Revista electrónica semanal, Puebla, México, año 1, núm. 7, 3 de octubre de 2004
Política - sociedad - cultura
CUERNAVACANACONDA  2
Por Arturo Villanueva González
artureich@hotmail.com
 y no morir en el intento).
(O cómo ver una película  pirata  mientras transitas por una carretera inconclusa
            Si alguien me leyó la semana pasada nos quedamos en que estaba a punto de empezar la película Anaconda 2 (versión pirata), transmitida desde las telepantallas estratégicamente situadas en un autobús de pasajeros, ?superturismo? camino a Cuernavaca...
            Apenas y se distinguían las formas humanas de los intérpretes de la película que eran 5 o 6 (con la calidad de las imágenes y mi pobre visión, honradamente no los pude distinguir):
            Un grupo de chavos y chavas negociantes o científicos (una de las protagonistas dijo en un parlamento de los pocos que alcancé a descifrar que le gustaba la ciencia; pero que le gustaba más el dinero), no lo sé bien, pues los subtítulos eran apenas unas manchillas amarillas que danzaban confusamente en la parte inferior de la pantalla.
            Ya entramos en la desviación hacia Cuautla, nos ahorraremos pasar por Izúcar de Matamoros, no cabe duda ... la estamos haciendo.
            No supe porque razón hasta entonces (después me enteré que debían encontrar un ejemplar de una rara variedad de orquídea que valía el sacrificio), tuvieron que ir de la selva de asfalto a la selva tropical de verdad.
            Ya llegamos a la caseta, ¿cuánto cobran? Chín no vi.
            Veo que el grupo de científico-capitalistas es como un muestrario cultural; hay caucásicos, negros, orientales y por supuesto una latina (que no sé como se llama, ni quiero saberlo) que es como la sucesora de Jennifer López.
            Todos van en un barquito que contrataron en un bar (cómo se parece esta escena a la de la Guerra de las Galaxias, en la que Luke y Ben  contratan a Han Solo) y con un capitán que tiene el look de Santiago Creel pero en grandote y fuertote; se lanzan a un viaje en un río creo que de un país de Asia (no pude ver cuál):
            La atmósfera está llena de peligros y obstáculo...no, no me refiero a la película, es que ya me di cuenta que la carretera está inconclusa... ¡Ay Diosito, qué bueno que no vengo manejando, mira nomás chico hoyote, más adelante la carretera se vuelve de uno y medio carril a medio carril por sentido!
            Entonces tienen los protagonistas una bola de broncas que por supuesto derivarán en el ocasional encuentro de una tremenda viborota que parece más bien salida de KingKong y que persigue y mata a muchos de ellos...

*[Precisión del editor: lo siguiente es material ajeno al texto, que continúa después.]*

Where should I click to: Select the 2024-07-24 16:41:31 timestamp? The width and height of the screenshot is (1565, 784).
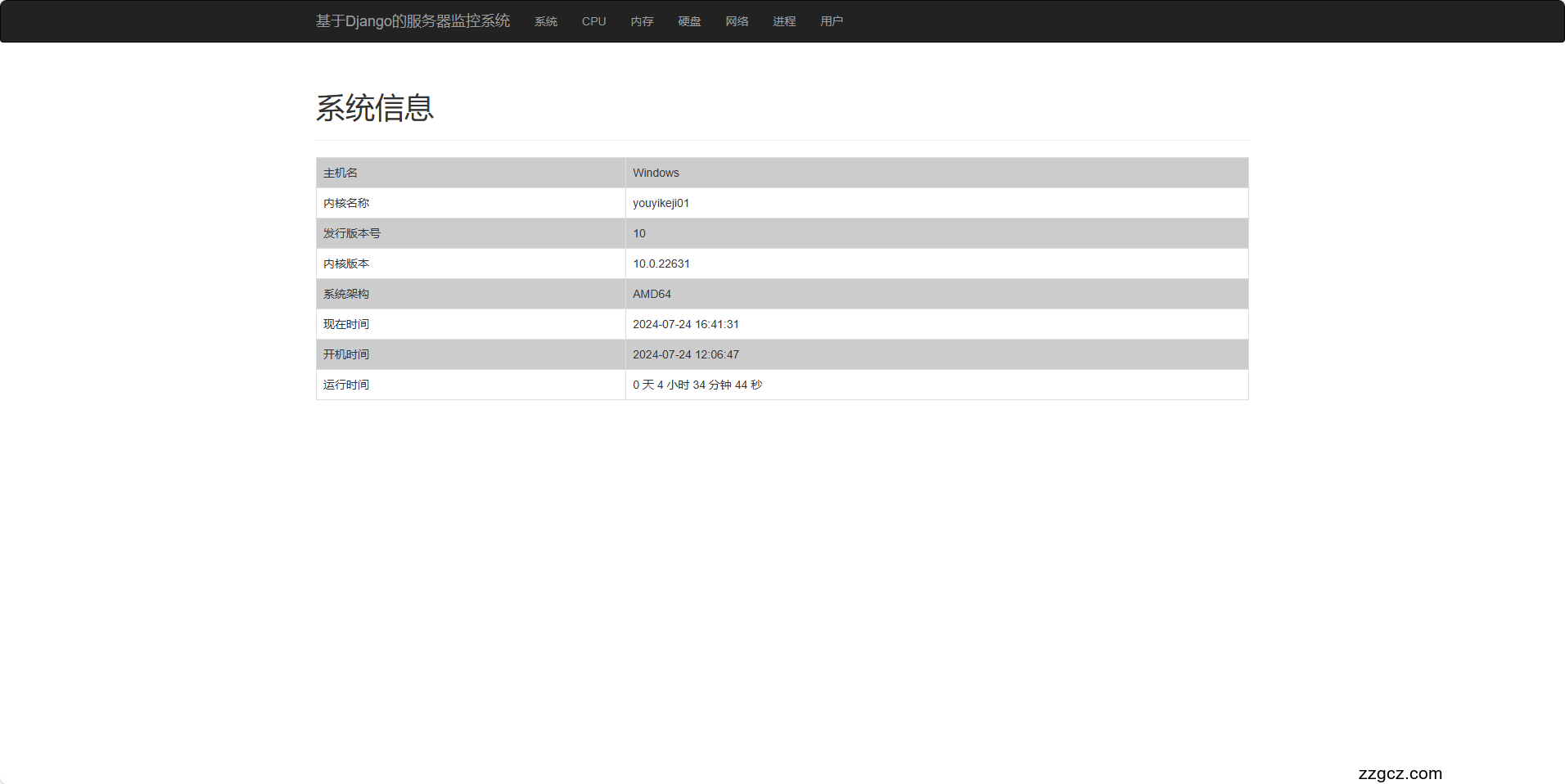pos(686,324)
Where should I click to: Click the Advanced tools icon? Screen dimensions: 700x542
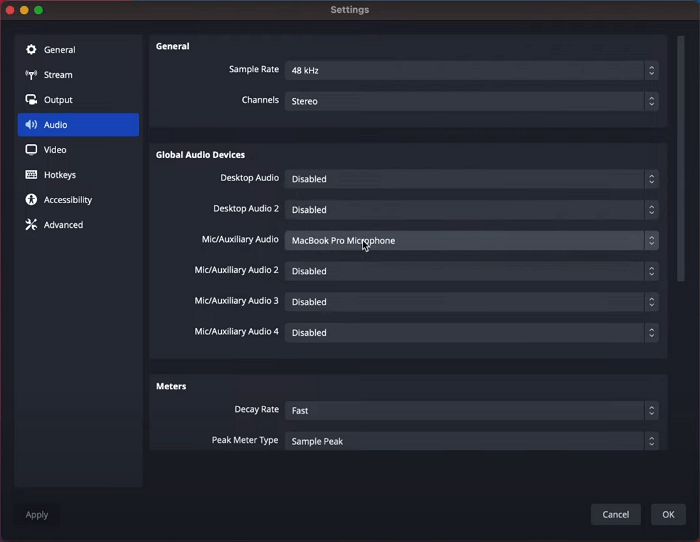pyautogui.click(x=31, y=225)
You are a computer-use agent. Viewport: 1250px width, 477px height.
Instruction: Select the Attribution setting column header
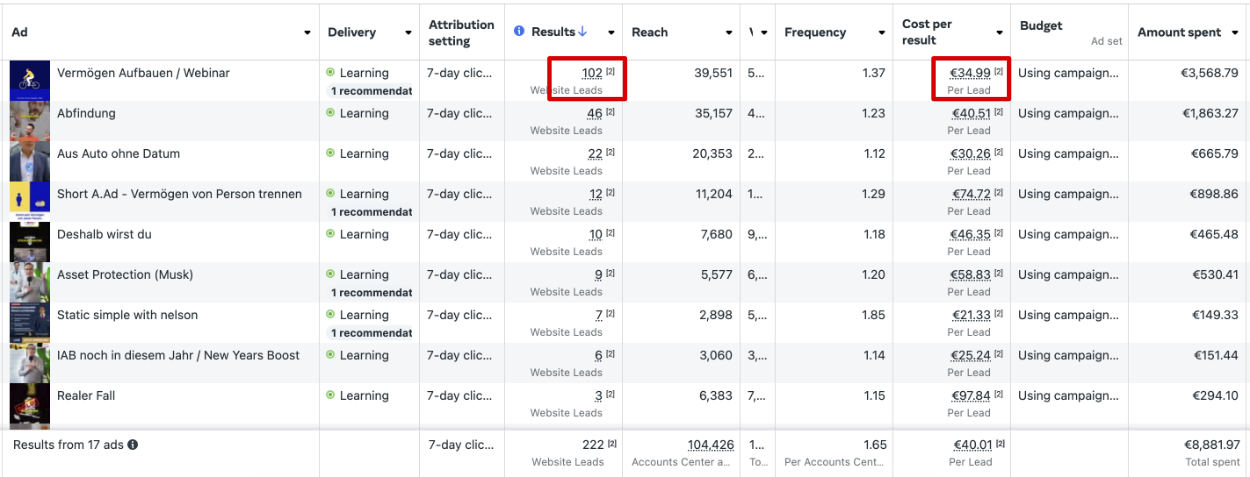pos(461,32)
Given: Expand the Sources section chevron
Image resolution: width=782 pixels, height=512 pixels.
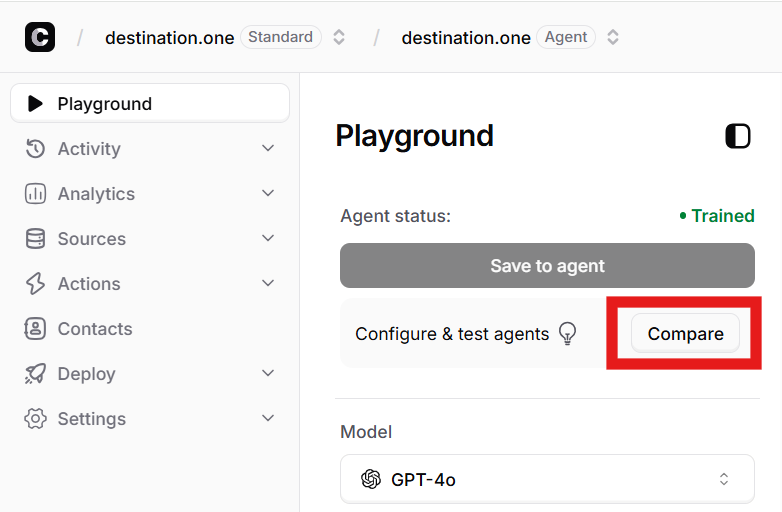Looking at the screenshot, I should coord(268,238).
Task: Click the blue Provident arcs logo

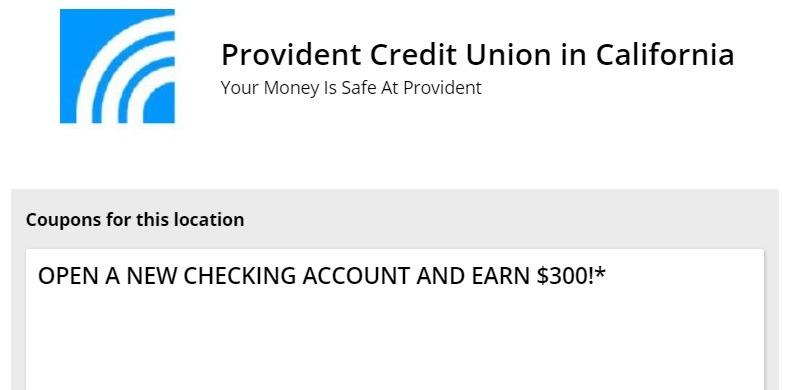Action: [x=117, y=66]
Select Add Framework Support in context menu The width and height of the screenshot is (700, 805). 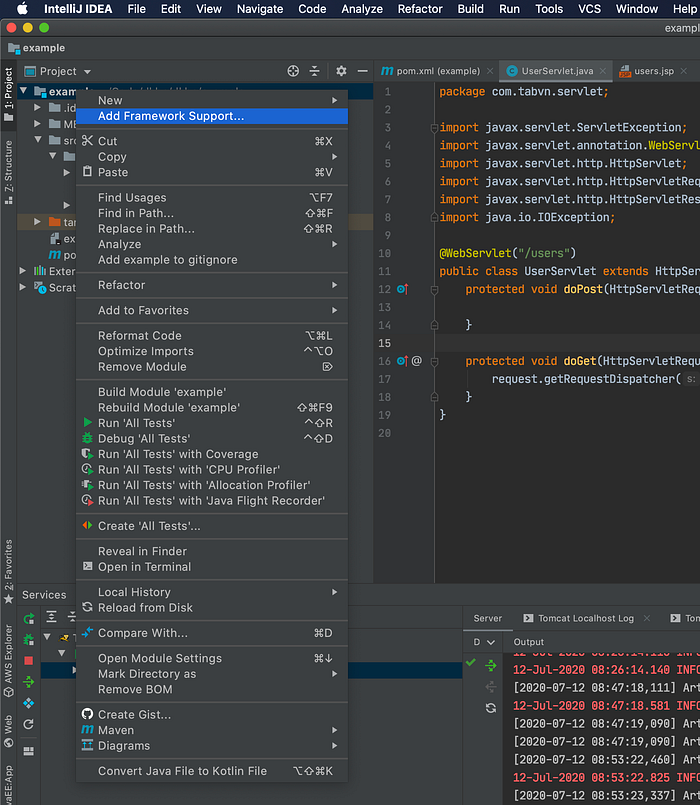coord(170,116)
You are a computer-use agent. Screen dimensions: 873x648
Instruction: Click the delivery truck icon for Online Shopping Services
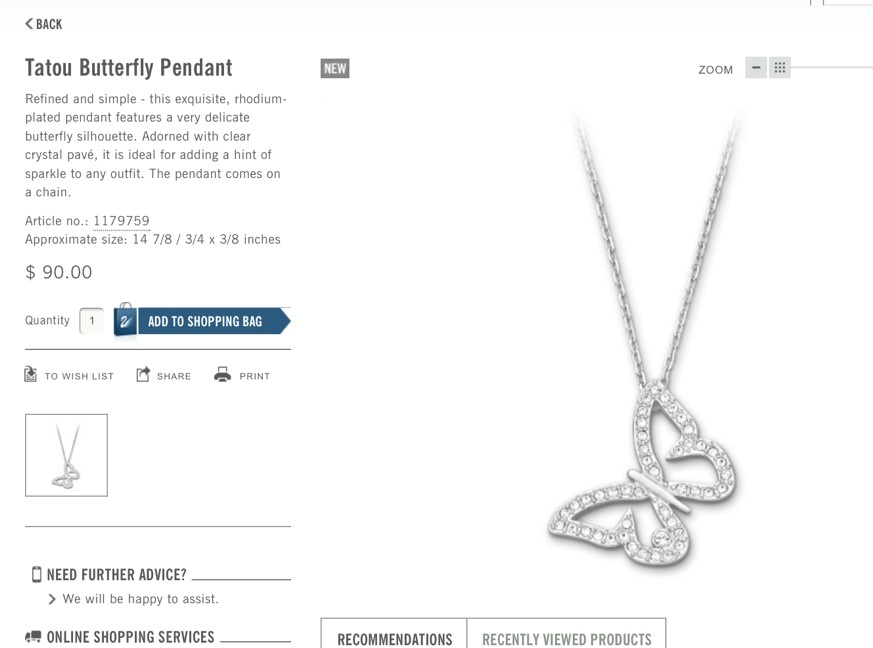[x=33, y=636]
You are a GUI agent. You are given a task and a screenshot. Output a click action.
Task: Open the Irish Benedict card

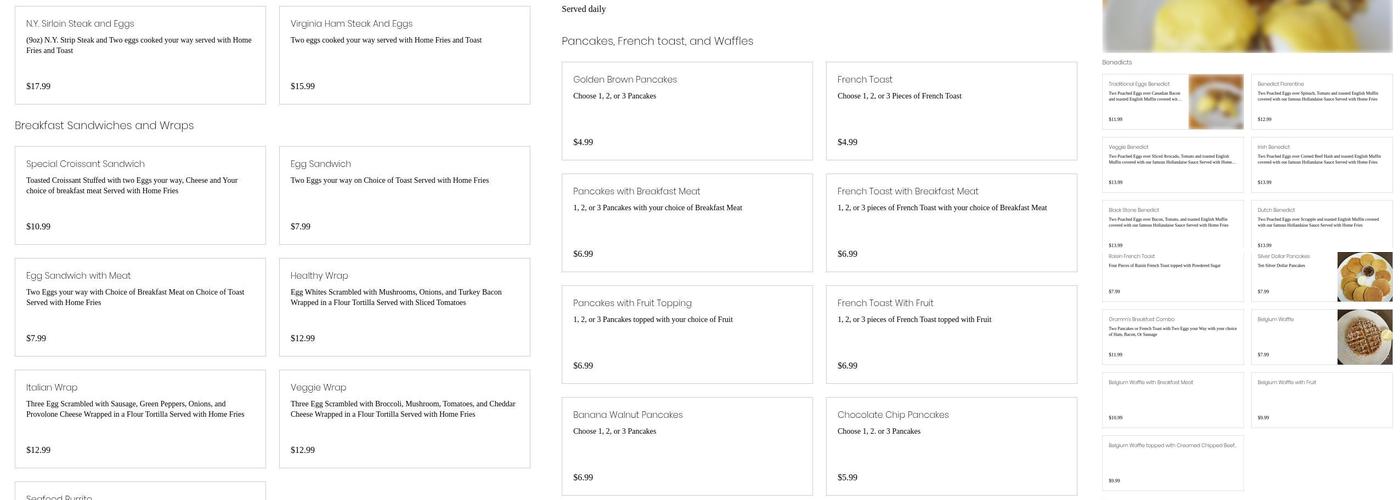(x=1321, y=164)
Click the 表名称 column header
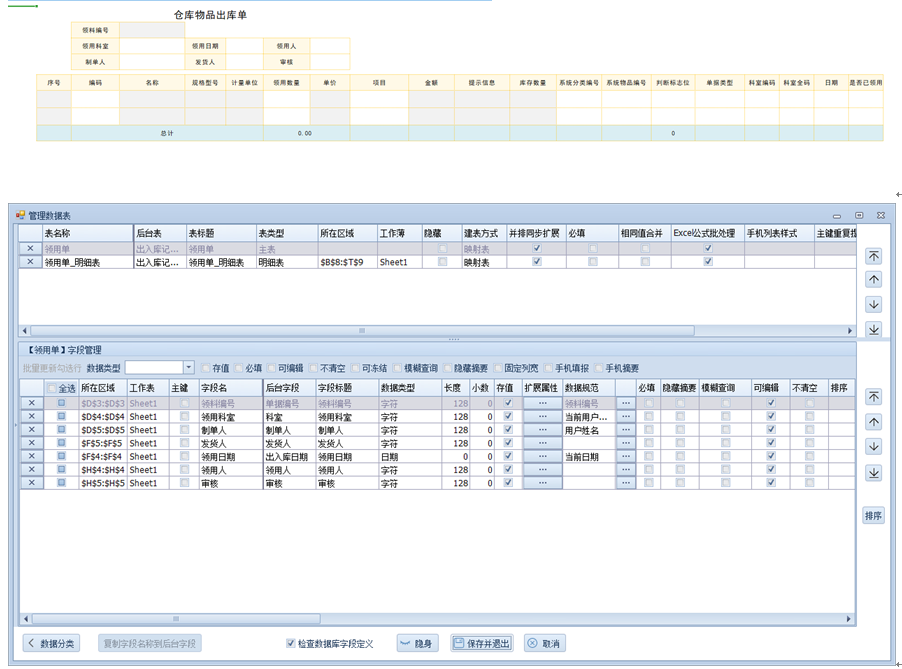Screen dimensions: 902x669 tap(87, 233)
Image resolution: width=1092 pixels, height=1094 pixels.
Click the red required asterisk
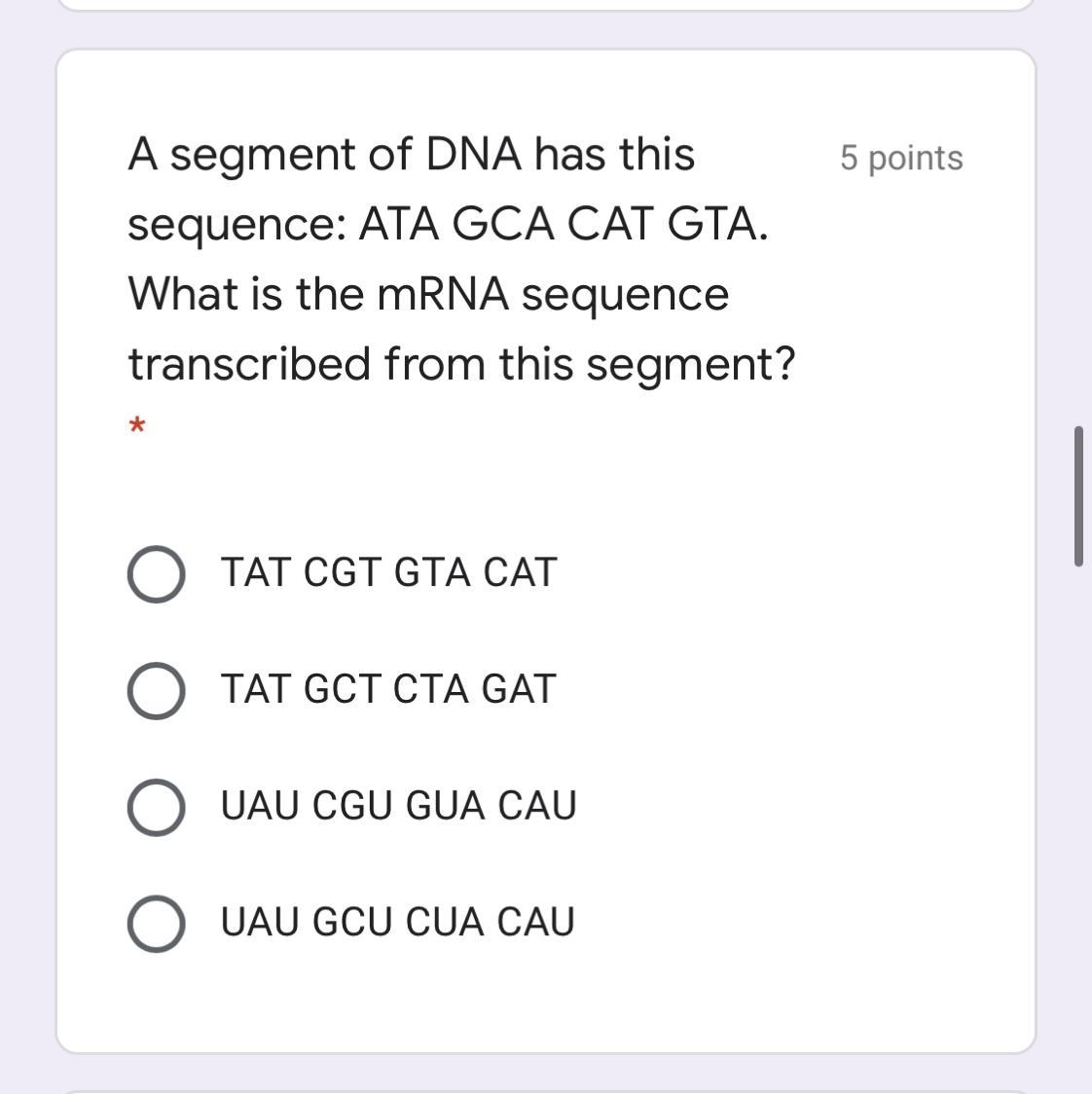click(x=137, y=426)
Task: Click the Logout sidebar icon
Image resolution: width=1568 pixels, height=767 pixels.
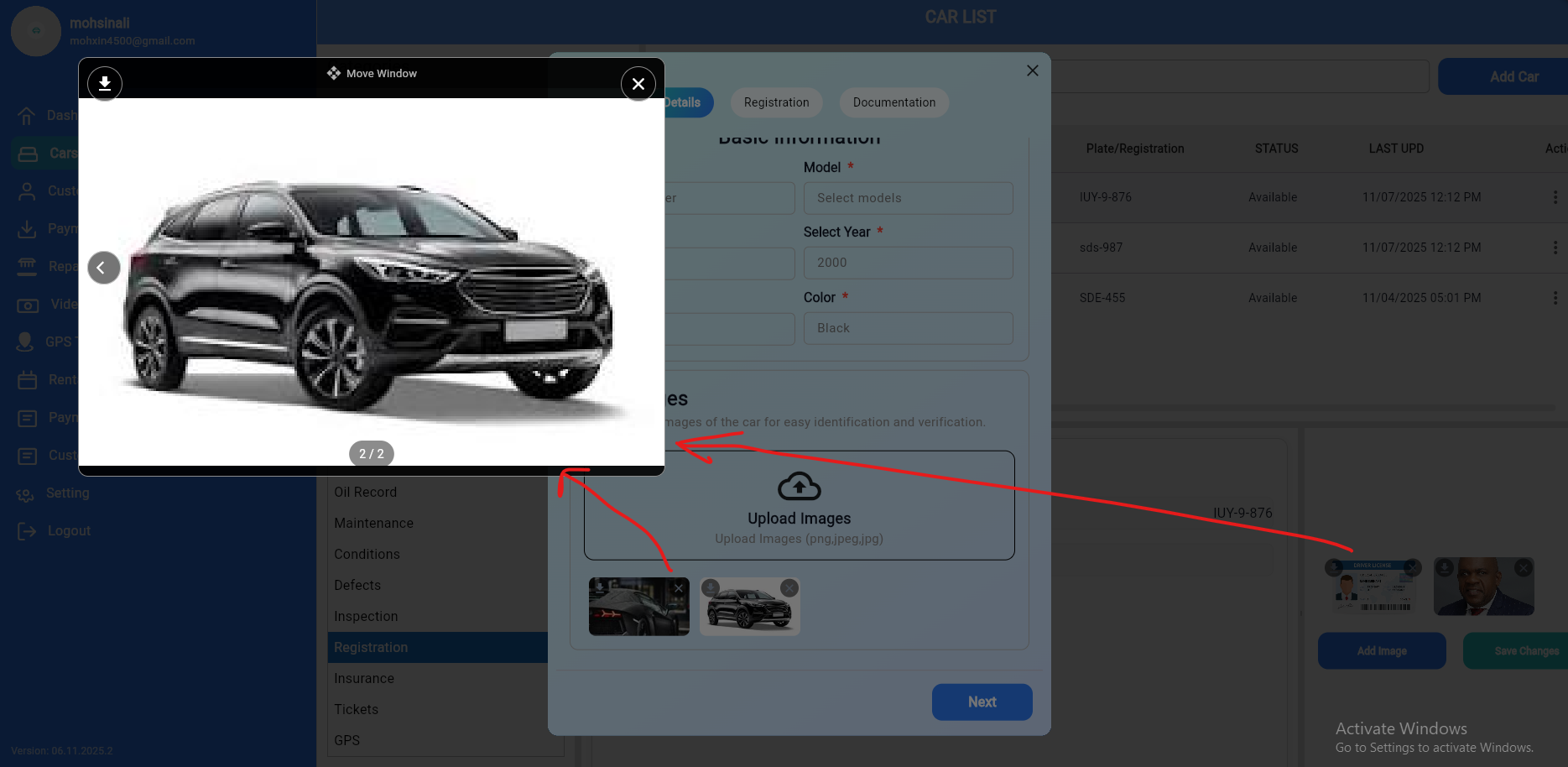Action: click(27, 531)
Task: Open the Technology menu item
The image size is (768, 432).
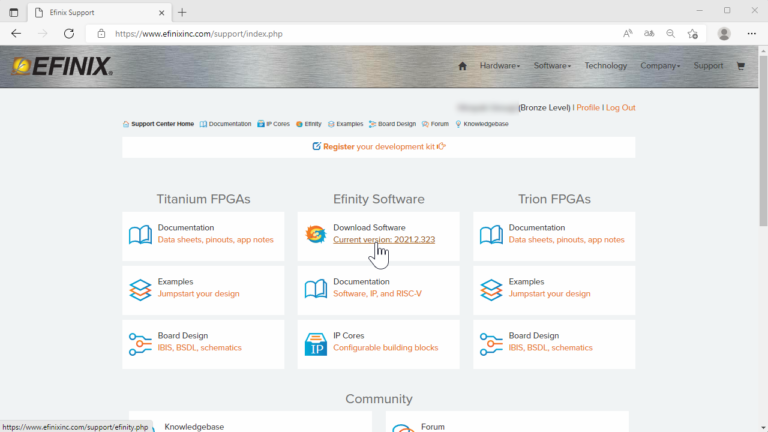Action: pyautogui.click(x=606, y=66)
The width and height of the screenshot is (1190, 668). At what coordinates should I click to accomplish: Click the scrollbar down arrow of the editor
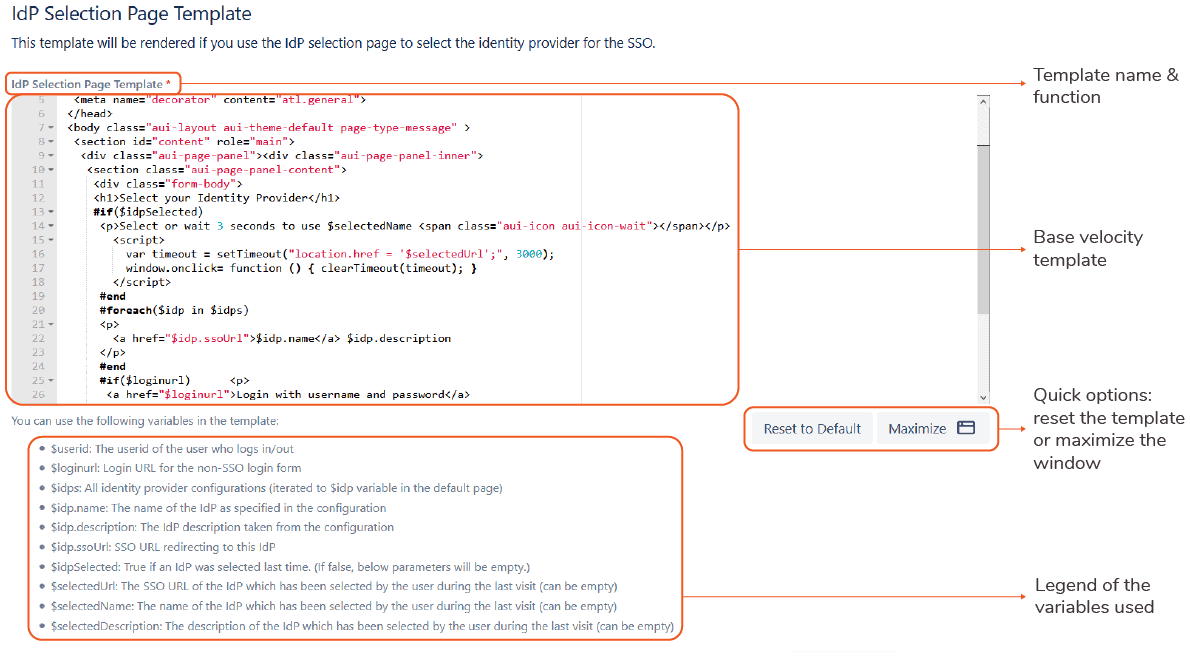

            Me dormí, chín, creo que me he perdido parte de la película, pero no lo lamento...todavía hay viborotas (muchas) para rato.
            Se comen a la gente, ya me di cuenta que hay buenos y  malos en todos lados, pues en el reducido grupito ya hay dos bandos...fiuuu, la latina caderona es de las buenas...ya lo sabía.
            Bueno, mucha sangre, muchos muertos, víboras por aquí y por allá....
            Adriana se levanta, nos indica que ya hemos llegado a Cuernavaca, todos nos felicitamos por ello, nos recomienda no olvidar nada (yo llevo mi maletita junto a mí, ni modo que se me olvide).
            La película termina con los pocos sobrevivientes en una toma abierta mientras apreciamos el magnífico paisaje...fiuu se salvaron los buenos (y la buena).
            Me bajo del camión confuso, está incompleta la carretera, la película era pirata, el baño del autobús estaba cerrado y yo no sé bien qué hice en las dos horas y media (nos ahorramos 30 minutos) que tardó mi viaje de Puebla a Cuernavaca.
            Que estén bien, hasta la próxima.